Roland v. COTTON STATES MUTUAL INSURANCE COMPANYAnnotate this Case
133 Ga. App. 442 (1974)
211 S.E.2d 395
ROLAND v. COTTON STATES MUTUAL INSURANCE COMPANY.
Court of Appeals of Georgia.
Submitted November 7, 1974.
Decided December 2, 1974.
Greene & Greene, James E. Greene, for appellant.
Savell, Williams, Cox & Angel, John M. Williams, William S. Goodman, for appellees.
DEEN, Presiding Judge.
By Ga. L. 1968, pp. 3, 7, Code § 114-709 was rewritten, and it was provided that, notwithstanding any prior court decisions, those sections fixing compensation for total and partial generalized physical disability "shall mean solely an economic change in condition occasioned by the employee's return or ability to return to work for the same or any other employer."

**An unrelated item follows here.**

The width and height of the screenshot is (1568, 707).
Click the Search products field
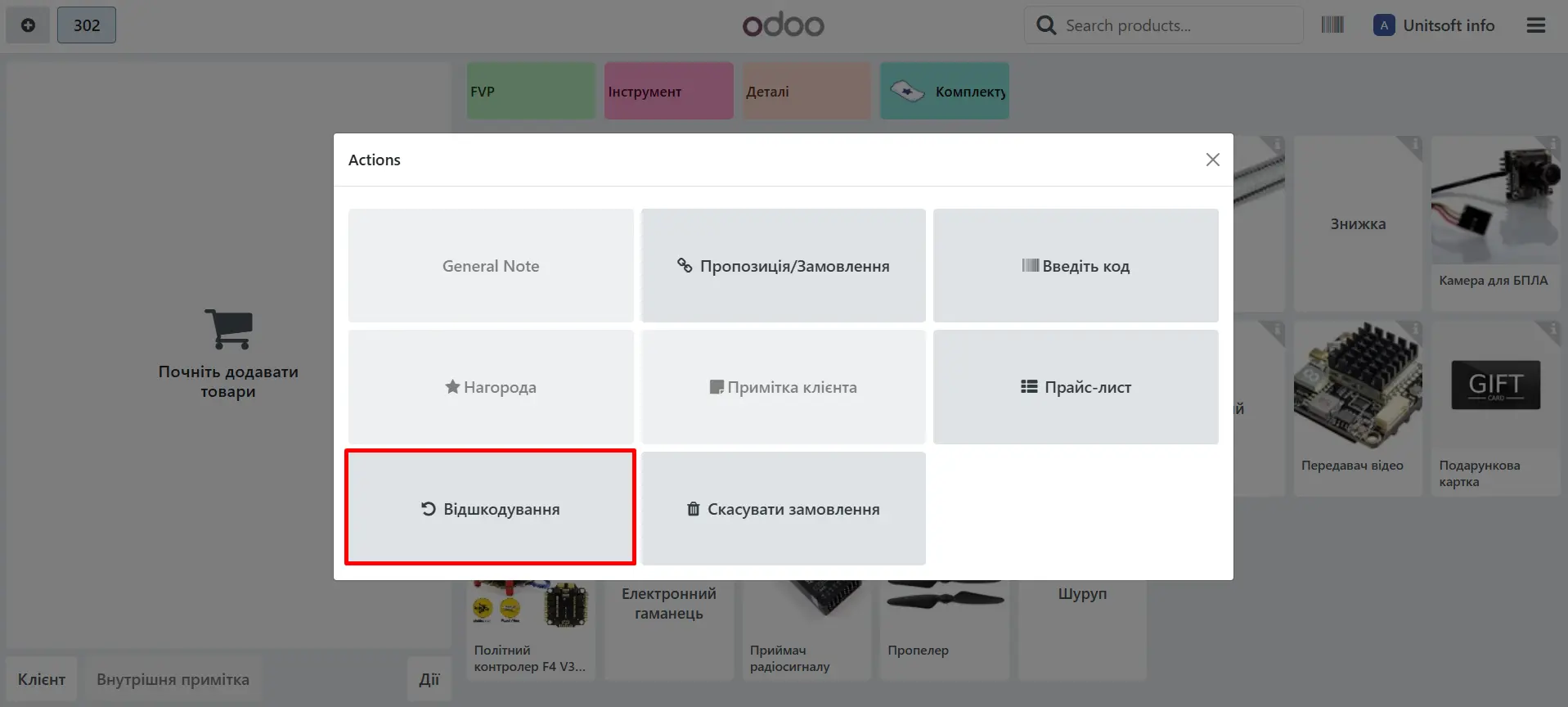pos(1176,25)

In the present case the hearing director entered an award against the claimant, who appeals on the ground that the denial is based on an erroneous legal theory in that it placed an unreasonable burden on the employee to introduce evidence showing he had made an effort to secure employment suitable to his impaired condition. This statement was included in the findings of fact in connection with a finding that the employee was employable and, by his own testimony, not totally disabled.

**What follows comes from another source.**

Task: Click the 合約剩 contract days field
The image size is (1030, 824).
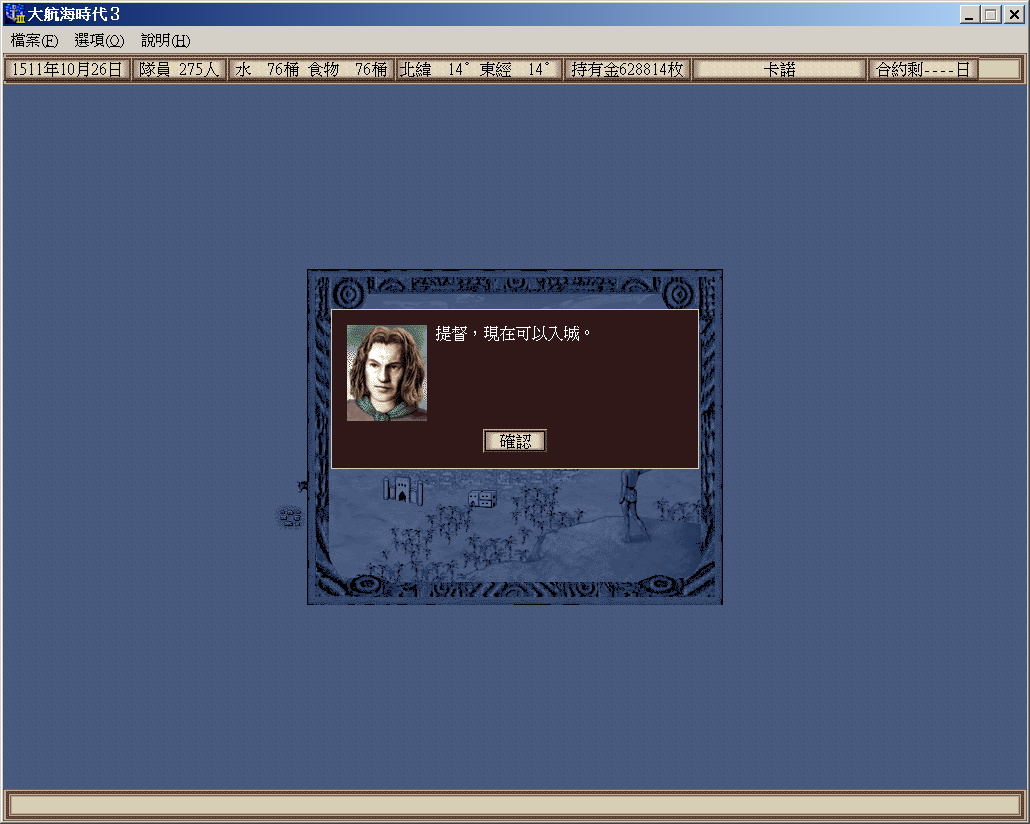Action: click(922, 69)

We agree with appellee's counsel that under Code Ann. § 114-709 the plaintiff had the burden of showing: "(1) that his condition had changed for the worse; (2) that because of this change he was unable to continue to work for the appellee or any other employer; (3) that because of his inability to work he had either a total or partial loss of income; (4) that his inability to work was proximately caused by the accidental injury." We agree with the *443 superior court judge affirming the denial of compensation that there was evidence that the claimant did not counter this evidence so as to demand a finding of inability to work. He had, between the accident of April 13, 1972, and the date he was fired on November 7, 1973, worked in the same or similar capacities for this employer on three separate occasions, and in between had worked at equally arduous labor for Lockheed Aircraft and on independent contracts. There was evidence, accepted by the hearing director, that the cause of his ultimate discharge had nothing to do with his ability to labor or with his physical condition. His employment record indicates lack of physical disability. His economic disability stemmed from the discharge, which is supported by evidence unrelated to the accident, and would justify a finding that, approximately a month after the discharge when the application for a change of condition hearing was filed, he was in fact able to work, and there is no evidence that he could not have improved his economic condition thereafter had he desired. In this the evidence differs from Jenkins Enterprises, Inc. v. Williams, 122 Ga. App. 840 (178 SE2d 926) and more nearly resembles Morris v. Liberty Mutual Ins. Co., 122 Ga. App. 436 (177 SE2d 174). The opinion evidence of the only medical witness is somewhat ambivalent and is not in any case conclusive.
There is evidence to support the denial of compensation on the ground that a connection between the economic and contended physical disabilities had not been shown.
Judgment affirmed. Stolz and Marshall, JJ., concur.